ABOUT THIS EXERCISE - From the records below, print exactly the lines starting at the one containing "The width and height of the screenshot is (720, 410)." and ending at the one containing "Task: Click the third rating star", ends included, and nothing else.
══ INPUT FOR THIS TASK
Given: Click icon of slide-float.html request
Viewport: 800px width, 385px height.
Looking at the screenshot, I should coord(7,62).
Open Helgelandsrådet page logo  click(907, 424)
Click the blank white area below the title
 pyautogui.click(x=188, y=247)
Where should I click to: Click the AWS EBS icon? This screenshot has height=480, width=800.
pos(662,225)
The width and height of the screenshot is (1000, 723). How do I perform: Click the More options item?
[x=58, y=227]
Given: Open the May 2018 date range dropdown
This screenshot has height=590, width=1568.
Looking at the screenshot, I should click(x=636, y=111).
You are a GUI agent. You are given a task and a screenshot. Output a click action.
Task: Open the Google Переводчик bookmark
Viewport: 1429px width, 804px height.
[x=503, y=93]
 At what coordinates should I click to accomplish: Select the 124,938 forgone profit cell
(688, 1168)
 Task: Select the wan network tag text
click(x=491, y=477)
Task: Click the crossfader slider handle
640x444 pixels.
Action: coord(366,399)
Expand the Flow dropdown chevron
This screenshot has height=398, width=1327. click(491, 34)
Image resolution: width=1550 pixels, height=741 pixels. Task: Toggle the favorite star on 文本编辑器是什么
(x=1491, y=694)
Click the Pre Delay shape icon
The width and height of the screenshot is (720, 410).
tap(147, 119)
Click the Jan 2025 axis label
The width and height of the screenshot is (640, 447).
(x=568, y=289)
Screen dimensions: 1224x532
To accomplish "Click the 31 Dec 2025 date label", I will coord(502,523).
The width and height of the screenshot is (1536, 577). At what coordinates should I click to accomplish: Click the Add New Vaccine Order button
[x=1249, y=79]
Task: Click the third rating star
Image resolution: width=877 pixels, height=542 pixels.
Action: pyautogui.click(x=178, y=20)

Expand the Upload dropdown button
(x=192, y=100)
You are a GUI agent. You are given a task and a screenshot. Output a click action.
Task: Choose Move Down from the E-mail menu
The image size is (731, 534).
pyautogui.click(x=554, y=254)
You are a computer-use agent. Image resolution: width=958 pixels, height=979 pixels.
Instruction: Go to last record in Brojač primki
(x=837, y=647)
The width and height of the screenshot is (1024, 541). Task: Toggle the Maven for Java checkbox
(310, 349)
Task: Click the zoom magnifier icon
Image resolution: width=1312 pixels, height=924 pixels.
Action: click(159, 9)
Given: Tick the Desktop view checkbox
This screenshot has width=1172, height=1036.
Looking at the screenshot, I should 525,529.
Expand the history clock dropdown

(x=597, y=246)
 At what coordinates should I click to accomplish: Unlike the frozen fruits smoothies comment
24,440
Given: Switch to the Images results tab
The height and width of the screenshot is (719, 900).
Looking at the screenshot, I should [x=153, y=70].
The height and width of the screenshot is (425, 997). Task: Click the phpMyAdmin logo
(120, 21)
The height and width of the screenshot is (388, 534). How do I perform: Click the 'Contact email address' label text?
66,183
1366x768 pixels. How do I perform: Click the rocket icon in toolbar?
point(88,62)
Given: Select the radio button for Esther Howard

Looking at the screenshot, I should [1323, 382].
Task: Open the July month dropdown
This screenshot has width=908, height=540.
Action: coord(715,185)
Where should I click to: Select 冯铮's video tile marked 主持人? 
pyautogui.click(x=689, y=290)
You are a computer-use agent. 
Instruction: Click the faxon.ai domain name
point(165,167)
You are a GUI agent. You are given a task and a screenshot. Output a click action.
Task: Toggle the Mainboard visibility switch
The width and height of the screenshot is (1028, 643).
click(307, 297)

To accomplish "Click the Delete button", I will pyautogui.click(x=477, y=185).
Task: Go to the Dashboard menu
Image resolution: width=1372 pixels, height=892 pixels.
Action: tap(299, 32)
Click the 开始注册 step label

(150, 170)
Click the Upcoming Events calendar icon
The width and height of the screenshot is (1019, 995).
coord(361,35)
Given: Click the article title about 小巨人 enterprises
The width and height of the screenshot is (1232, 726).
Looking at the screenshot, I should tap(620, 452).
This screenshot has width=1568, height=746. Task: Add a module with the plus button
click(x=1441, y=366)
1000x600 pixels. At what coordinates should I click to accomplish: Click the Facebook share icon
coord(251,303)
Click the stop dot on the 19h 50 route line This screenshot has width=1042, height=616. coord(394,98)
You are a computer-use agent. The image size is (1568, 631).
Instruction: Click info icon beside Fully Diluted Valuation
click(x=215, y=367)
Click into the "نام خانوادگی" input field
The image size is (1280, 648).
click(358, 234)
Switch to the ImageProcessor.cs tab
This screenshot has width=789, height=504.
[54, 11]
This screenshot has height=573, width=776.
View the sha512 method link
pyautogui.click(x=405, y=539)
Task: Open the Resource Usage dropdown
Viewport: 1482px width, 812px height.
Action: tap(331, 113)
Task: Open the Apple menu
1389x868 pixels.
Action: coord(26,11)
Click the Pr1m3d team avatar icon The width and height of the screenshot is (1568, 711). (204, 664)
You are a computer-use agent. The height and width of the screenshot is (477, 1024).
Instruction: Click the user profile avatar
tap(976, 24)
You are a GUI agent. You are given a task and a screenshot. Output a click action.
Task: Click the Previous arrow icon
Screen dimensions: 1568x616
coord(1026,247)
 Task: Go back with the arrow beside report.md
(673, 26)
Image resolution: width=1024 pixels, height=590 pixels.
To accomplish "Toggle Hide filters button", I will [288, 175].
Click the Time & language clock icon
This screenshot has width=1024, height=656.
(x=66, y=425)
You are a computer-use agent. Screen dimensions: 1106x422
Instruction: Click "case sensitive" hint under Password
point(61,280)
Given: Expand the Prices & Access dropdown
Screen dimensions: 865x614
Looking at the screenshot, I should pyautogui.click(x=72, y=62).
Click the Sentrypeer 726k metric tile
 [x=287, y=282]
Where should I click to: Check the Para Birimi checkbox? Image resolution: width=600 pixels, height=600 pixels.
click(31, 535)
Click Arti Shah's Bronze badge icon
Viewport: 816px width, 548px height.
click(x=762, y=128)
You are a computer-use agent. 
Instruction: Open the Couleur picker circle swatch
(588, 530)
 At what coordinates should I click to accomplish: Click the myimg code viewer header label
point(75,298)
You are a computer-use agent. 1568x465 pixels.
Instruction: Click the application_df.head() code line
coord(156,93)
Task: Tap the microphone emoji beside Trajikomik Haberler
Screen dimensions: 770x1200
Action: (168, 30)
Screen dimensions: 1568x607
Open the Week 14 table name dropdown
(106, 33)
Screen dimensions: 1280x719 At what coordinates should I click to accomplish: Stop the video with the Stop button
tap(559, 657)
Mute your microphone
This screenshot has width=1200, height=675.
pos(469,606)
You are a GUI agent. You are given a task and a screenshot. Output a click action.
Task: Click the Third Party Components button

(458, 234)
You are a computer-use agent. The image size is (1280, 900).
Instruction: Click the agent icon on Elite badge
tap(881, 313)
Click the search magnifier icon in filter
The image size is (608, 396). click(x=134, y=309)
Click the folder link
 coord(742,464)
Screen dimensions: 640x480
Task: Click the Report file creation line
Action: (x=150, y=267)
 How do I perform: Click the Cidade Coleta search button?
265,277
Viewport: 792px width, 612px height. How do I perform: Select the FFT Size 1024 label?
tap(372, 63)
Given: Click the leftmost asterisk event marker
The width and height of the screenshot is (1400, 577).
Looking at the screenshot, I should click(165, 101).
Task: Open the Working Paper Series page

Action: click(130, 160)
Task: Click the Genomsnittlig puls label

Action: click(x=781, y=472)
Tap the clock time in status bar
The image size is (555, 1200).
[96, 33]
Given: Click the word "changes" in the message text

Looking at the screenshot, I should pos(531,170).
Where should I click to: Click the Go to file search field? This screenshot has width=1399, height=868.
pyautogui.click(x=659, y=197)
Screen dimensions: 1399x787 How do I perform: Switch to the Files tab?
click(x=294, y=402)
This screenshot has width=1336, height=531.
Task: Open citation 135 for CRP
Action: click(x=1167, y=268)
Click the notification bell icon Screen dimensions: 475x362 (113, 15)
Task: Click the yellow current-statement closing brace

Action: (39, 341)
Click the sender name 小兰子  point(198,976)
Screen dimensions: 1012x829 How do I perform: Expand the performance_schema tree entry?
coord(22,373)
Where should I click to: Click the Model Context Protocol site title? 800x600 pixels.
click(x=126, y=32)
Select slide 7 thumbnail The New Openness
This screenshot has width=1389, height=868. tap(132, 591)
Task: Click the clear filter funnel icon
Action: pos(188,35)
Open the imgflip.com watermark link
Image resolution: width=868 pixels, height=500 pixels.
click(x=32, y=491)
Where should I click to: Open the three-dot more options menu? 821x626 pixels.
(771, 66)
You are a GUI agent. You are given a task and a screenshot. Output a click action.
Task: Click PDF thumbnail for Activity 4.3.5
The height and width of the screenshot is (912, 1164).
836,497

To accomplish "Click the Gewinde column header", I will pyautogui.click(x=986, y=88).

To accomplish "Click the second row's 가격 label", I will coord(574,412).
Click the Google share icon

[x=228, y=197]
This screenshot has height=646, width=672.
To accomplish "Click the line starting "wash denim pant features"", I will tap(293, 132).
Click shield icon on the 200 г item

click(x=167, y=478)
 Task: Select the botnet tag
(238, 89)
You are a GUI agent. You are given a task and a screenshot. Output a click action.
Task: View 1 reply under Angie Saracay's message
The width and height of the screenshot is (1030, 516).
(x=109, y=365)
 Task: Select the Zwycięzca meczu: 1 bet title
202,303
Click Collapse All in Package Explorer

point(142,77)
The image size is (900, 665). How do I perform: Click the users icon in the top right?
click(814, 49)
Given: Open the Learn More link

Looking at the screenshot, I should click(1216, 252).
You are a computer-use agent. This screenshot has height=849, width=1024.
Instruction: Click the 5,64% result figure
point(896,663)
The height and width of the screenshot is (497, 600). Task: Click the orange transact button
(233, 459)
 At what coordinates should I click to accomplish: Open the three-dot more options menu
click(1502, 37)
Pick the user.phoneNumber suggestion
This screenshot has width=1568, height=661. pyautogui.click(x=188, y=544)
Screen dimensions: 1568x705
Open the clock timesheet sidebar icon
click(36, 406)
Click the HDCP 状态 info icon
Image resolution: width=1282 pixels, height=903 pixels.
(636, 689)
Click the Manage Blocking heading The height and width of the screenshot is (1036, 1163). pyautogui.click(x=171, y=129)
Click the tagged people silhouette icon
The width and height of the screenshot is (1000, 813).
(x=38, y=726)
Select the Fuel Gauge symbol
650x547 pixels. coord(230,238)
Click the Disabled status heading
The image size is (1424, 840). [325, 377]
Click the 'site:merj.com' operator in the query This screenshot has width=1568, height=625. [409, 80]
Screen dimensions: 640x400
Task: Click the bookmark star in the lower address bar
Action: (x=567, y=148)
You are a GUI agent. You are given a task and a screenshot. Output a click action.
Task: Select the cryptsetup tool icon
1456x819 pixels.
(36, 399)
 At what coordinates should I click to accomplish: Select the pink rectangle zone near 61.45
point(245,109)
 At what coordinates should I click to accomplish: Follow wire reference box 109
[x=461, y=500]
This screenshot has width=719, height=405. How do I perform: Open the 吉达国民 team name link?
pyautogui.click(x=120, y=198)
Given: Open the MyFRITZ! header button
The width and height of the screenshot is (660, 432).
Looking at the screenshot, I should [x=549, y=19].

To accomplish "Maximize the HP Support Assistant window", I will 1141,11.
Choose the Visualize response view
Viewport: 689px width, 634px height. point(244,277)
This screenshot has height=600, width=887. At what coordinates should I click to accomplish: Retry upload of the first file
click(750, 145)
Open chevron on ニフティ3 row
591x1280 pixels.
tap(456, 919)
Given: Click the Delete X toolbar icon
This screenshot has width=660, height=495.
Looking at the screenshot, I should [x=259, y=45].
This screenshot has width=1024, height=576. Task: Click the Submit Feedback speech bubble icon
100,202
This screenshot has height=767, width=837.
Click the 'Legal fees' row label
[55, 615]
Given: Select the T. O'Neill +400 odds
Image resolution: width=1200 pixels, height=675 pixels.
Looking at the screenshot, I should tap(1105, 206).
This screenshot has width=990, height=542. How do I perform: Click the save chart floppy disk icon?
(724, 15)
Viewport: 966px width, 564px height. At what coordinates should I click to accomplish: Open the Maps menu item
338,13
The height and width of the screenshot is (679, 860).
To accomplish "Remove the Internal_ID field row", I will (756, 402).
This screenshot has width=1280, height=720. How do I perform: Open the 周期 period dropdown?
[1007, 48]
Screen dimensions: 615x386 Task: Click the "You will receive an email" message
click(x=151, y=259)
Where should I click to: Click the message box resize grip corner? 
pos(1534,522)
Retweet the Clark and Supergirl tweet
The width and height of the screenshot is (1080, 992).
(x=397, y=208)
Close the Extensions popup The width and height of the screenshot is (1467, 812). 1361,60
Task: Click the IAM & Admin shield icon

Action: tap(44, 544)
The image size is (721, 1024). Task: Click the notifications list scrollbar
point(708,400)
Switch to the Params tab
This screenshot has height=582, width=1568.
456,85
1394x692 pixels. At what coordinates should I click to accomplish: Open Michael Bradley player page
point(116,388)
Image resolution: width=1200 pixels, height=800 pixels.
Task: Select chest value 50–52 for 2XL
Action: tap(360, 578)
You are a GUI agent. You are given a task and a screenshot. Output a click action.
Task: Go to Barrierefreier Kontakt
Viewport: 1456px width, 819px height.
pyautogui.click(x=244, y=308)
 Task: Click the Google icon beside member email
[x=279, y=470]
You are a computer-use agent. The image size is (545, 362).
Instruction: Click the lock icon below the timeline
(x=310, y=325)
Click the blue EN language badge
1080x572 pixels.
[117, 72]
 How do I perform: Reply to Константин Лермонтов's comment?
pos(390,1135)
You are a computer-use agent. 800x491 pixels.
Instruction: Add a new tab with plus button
════
COMPLETED TASK -
The width and height of the screenshot is (720, 410).
tap(147, 119)
Click the Jan 2025 axis label
The width and height of the screenshot is (640, 447).
(x=568, y=289)
Screen dimensions: 1224x532
To accomplish "Click the 31 Dec 2025 date label", I will coord(502,523).
The width and height of the screenshot is (1536, 577). At what coordinates should I click to accomplish: Click the Add New Vaccine Order button
[x=1249, y=79]
Task: Click the third rating star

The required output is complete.